Sunday, November 16, 2008

Hard Truth and Consequences

Let me start by apologizing for this post. It seems I am stuck doing long, lengthy rants that feel like me blowing off steam, more than any thing else. Next post will be a memory, via Grandma Case, I promise.

Saturday night was a wedding, after getting up at 3:00am, working twelve hours and standing in a line at Auto Zone for forty five minutes. Not a chance that I was going to be in a good mood.

Doesn't matter were you are, you can learn lessons, from the many things going on around you. On purpose, I am not going to give you any details about what happened at the wedding, because I am so tired of the innocent people getting hurt and those who cause so much pain. are rewarded. Lets just say that more than one person is perplexed at why I am no longer there friend, because of there actions towards me and my family.

I may have forgiven them (even though no request for forgiveness was made), but what confuses me, is how they don't understand the consequences of there actions.

So my family and my wifes brother's family, snuck out for Chinese food.

Dinner was wonderful.

In all aspects of live, there are consequences to actions. Man can not change that fact. And yet "the world" seems to believe that it can.

In 1998 I made a big mistake that I am willing to admit. I bought a 1992 Chevy s10 Blazer with a bad motor. My brother Steve helped me put a new motor in it, but it never reached it's full potential. That was a bad choice on my part and I lived with the consequences.

The story of the hunk of junk, mention above, doesn't end there. About a year later, this car was stolen.

Four youths were coming home from a party, when they decided that walking was beneath them. My car, seemed to be handy and is less than two minutes, they had wheels.

Then it was decided that the party didn't need to end, so they spent a couple of hours grabbing beer from grocery stores, and running out the front door. They were not worried, because if any one got a license number, they were in my car.

The next morning, after drinking and driving all night long, they went through a school zone, doing forty, in front of an officer of the law. As soon as the lights came on, it was a high speed chase, ending with my Blazer in some one's fence (I think the real reason this truck was bound for the scrap yard, was because of that high speed chase). The four youths scattered and only one was caught.

During questioning of the one youth that was caught, a lawyer had to be present. In the interest of this fourteen year old boy, all pressure was removed, to have the boy point a finger at the other three, for fear of bodily harm, in retaliation.

The full consequences of these actions, for this youth, were as followed; He was made to pay back my deductible and my time lost from work, amounting to about five hundred dollars. And he had to write me a letter of apology. Thats it. No money was ever returned to the insurance company (making every one's rates go up). The other three, were never punished in any way. The hard truth is the consequences didn't fit the crime.

With out consequences there is no remorse. The proof is in the letter of apology, that I received.
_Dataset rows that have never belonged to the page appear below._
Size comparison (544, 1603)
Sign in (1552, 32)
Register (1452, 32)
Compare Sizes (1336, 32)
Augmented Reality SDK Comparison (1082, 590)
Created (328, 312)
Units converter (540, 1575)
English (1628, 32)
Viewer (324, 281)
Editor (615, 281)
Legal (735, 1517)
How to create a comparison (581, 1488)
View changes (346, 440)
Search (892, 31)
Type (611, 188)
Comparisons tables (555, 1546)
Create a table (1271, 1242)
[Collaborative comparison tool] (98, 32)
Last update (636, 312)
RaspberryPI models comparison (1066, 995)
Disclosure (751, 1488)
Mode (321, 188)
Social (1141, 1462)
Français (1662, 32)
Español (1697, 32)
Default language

Past the opening line of "I'm sorry I took your car", was a page and a half of please feel sorry for my because I had to spend a few hours at night after school, working a job (provided by the state), for six months, to pay back the five hundred dollars.
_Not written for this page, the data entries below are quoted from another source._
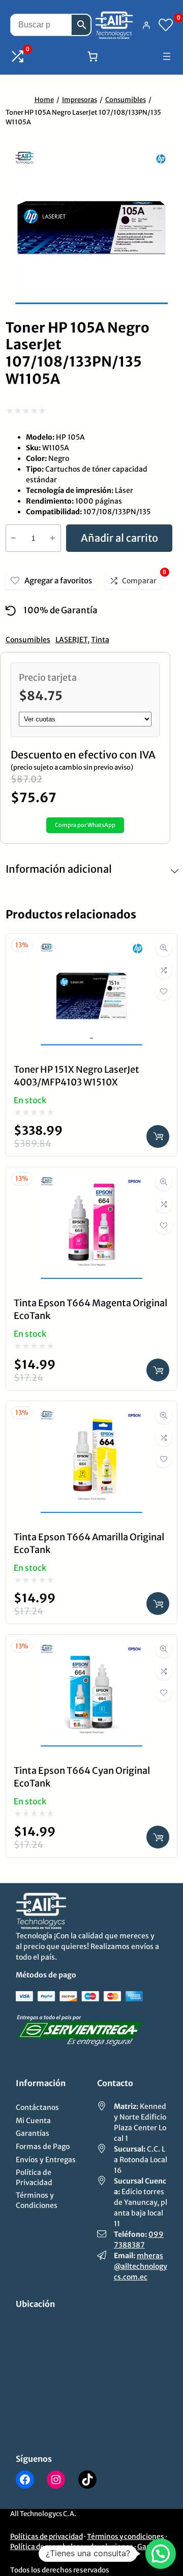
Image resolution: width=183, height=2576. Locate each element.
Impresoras (79, 99)
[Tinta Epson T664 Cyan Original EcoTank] (91, 1652)
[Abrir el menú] (167, 56)
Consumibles (125, 99)
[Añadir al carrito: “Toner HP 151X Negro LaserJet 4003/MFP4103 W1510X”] (157, 1136)
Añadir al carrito (119, 538)
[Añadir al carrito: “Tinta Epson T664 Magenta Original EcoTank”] (157, 1370)
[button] (160, 2553)
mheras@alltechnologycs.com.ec (140, 2266)
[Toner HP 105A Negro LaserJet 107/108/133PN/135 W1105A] (91, 300)
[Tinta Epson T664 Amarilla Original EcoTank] (91, 1418)
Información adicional (59, 869)
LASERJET (71, 639)
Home (44, 99)
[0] (166, 25)
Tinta (100, 639)
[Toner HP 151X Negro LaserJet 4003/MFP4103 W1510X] (91, 951)
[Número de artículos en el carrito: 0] (92, 56)
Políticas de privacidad (46, 2536)
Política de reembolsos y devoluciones (71, 2546)
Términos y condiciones (125, 2536)
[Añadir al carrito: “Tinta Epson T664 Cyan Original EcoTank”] (157, 1837)
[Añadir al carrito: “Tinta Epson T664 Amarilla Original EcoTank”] (157, 1603)
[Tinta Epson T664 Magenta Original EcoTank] (91, 1184)
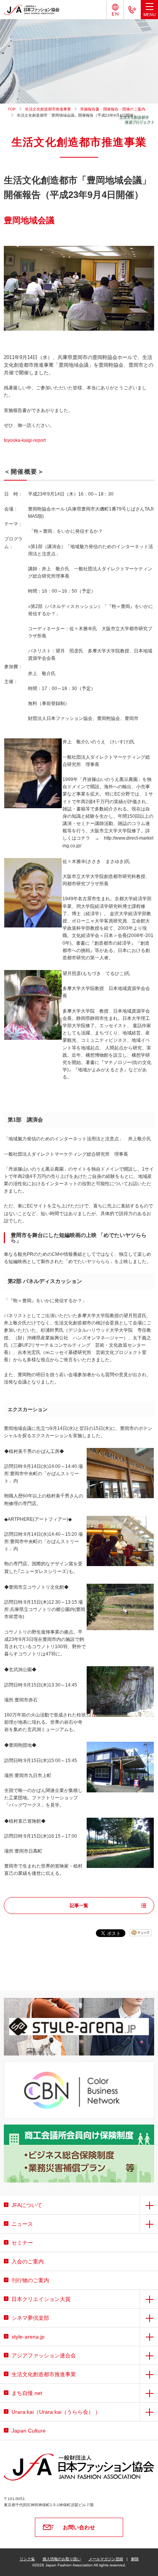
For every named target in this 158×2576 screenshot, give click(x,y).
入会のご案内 (28, 2261)
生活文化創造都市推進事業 (48, 109)
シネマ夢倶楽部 (30, 2318)
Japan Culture (29, 2431)
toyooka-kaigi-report (25, 440)
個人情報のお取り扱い (62, 2559)
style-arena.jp (28, 2337)
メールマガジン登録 (106, 2559)
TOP (12, 109)
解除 (135, 2559)
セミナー (22, 2243)
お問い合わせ (79, 2527)
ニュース (22, 2224)
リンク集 (27, 2559)
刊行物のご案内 (30, 2280)
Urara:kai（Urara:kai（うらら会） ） (56, 2412)
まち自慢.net (27, 2393)
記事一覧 (79, 1905)
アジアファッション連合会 (44, 2355)
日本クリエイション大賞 (41, 2299)
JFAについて (27, 2205)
That happened about nine years ago, and that boy should be a man by now. It is obvious that there was no way for me to see how his live turned out. But I do know what happened to some of the boys I grew up with.

The consequences of your actions, good or bad, always catch up to you. The world can only delay, never remove.
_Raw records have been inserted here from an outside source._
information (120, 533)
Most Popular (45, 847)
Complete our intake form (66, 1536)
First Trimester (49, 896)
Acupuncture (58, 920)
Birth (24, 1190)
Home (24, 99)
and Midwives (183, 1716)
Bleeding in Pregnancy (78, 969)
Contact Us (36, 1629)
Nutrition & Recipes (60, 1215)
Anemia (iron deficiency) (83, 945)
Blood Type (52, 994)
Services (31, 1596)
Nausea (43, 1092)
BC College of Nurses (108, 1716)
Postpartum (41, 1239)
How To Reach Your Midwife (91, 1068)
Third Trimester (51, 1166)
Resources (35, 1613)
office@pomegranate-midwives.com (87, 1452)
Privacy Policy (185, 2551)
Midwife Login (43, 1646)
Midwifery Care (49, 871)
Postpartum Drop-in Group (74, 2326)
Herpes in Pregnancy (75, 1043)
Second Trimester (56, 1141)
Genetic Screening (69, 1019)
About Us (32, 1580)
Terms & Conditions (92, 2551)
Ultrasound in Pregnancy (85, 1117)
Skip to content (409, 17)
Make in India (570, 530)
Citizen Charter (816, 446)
Congress has just sent money (out of our pocket) to help people stay in homes, they couldn't afford in the first place. Consequences, delayed. If they couldn't afford the home then, how can they afford it now.

I could go on and on with example after example of situations were people confuse compassion with changing the consequences of ones actions, but it is like talking horsepower to a car nut. You get it, or you don't.

In my own life, I am going to take a slow, hard look at how I handle the consequences of what I do and how it effects others. Slow, because of the need to think things through. I think better when I take my time.

It's true, I love you all. Boyd

1 comment:

The Duncan Proect said...

As always, enjoyed this. Most of the time we forgive because not to do so rarely harms anyone but ourselves. The gospel teaches that I, the Lord, will forgive whom I will forgive, but of you it is required to forgive all people. So interesting to look at it from the perspective that this is not another law of Moses reaction but a loving instruction because he understands what rancor develops in the person who does not. Thanks for making me think this am.